** START Data records **

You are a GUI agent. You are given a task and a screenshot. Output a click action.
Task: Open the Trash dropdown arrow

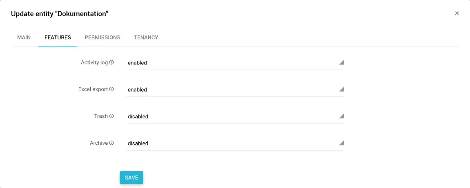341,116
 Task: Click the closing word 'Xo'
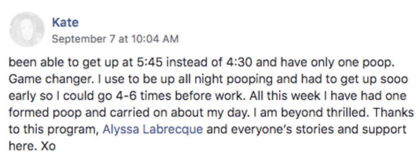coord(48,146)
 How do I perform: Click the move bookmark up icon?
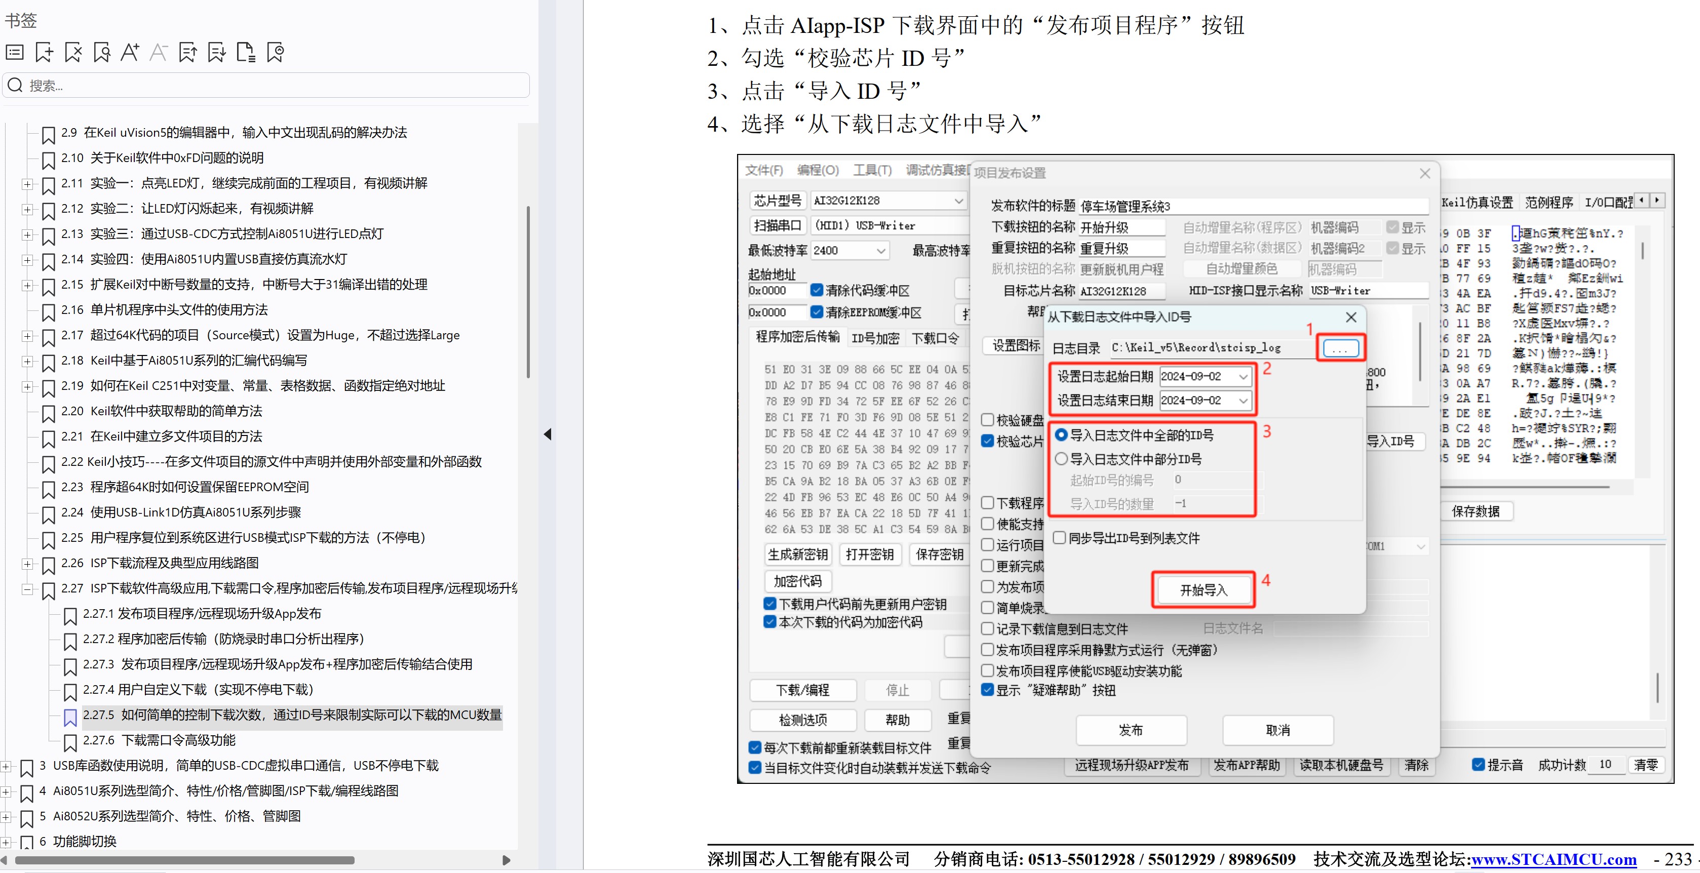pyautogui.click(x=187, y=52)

** END Data records **
** START Data records **

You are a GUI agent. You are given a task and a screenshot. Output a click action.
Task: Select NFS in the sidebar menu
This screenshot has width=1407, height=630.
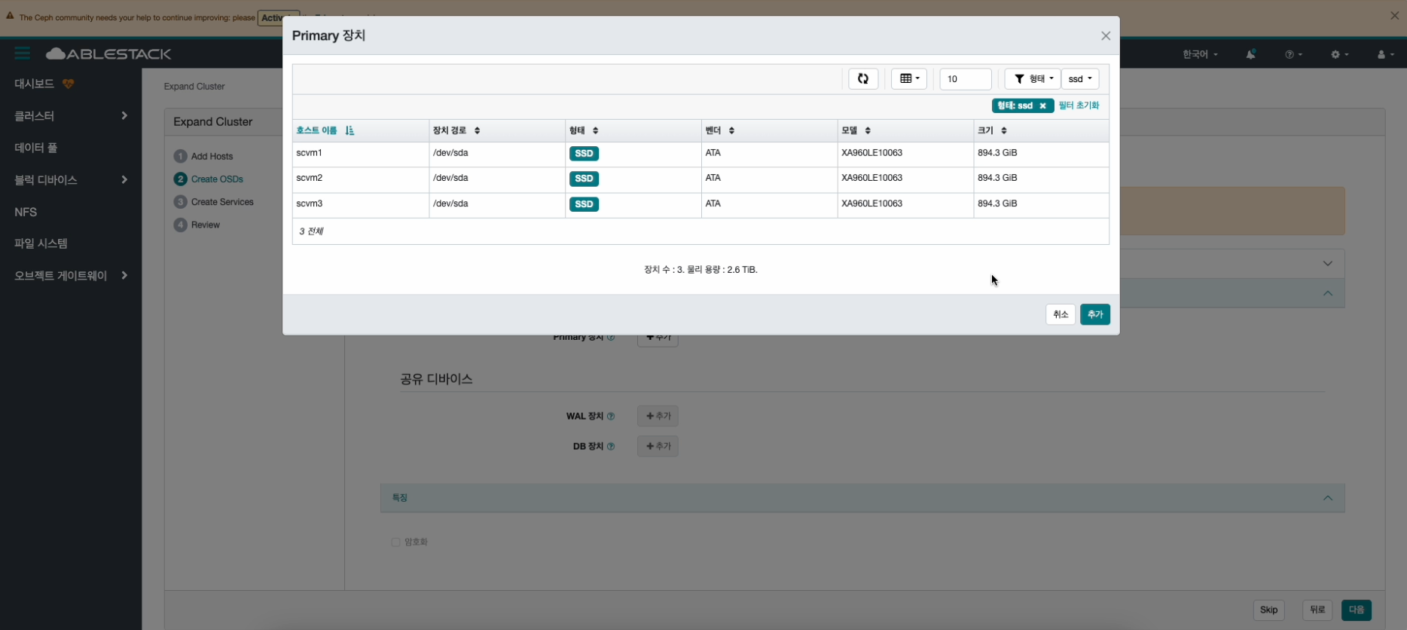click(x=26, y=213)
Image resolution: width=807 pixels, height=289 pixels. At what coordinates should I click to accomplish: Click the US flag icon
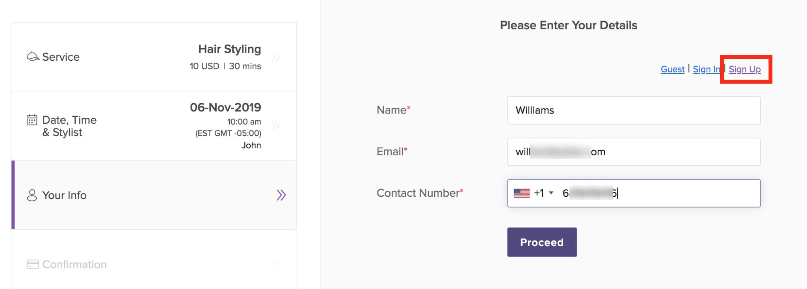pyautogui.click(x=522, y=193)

** END Data records **
** START Data records **

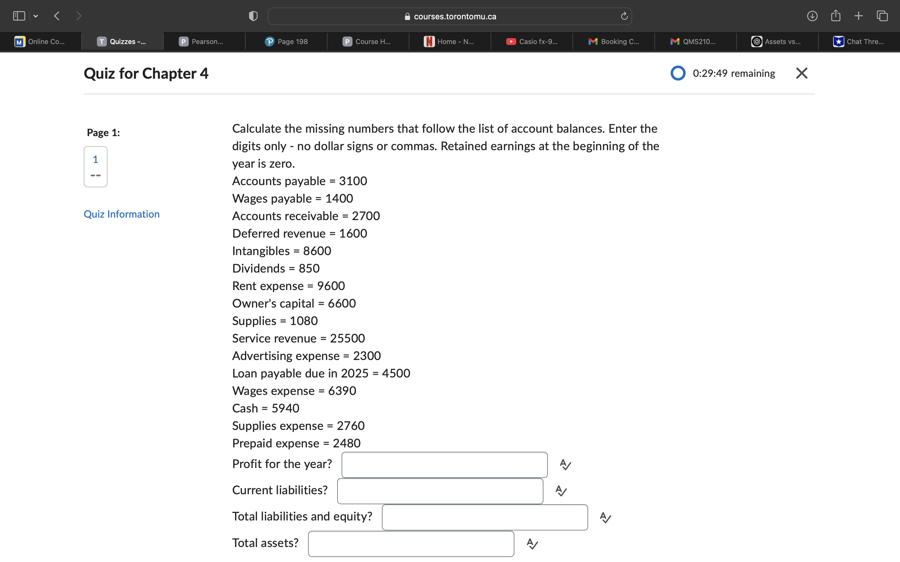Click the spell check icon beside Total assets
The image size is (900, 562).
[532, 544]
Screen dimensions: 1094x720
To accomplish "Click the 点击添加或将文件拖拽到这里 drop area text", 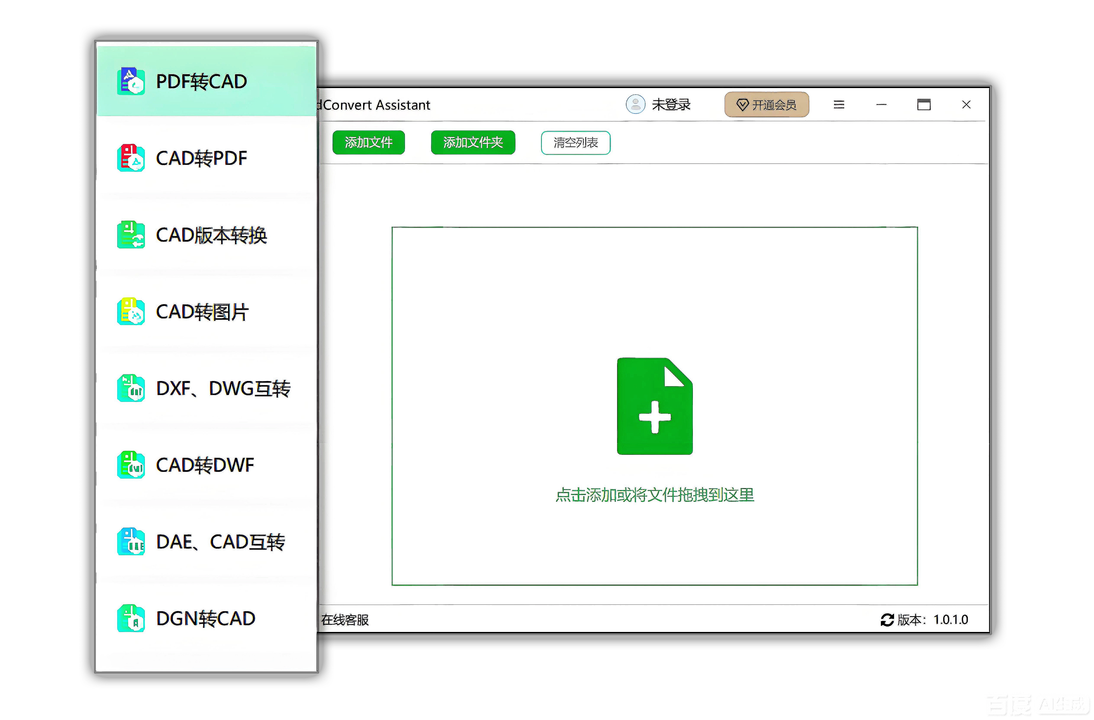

** END Data records **

Written problem. Retype the listing above, from the line containing "Image resolution: width=807" through the line containing "pyautogui.click(x=522, y=193)", with both of those lines included. Leave out the pictures.

Answer to this exercise.
Image resolution: width=807 pixels, height=289 pixels. At what coordinates should I click to accomplish: Click the US flag icon
pyautogui.click(x=522, y=193)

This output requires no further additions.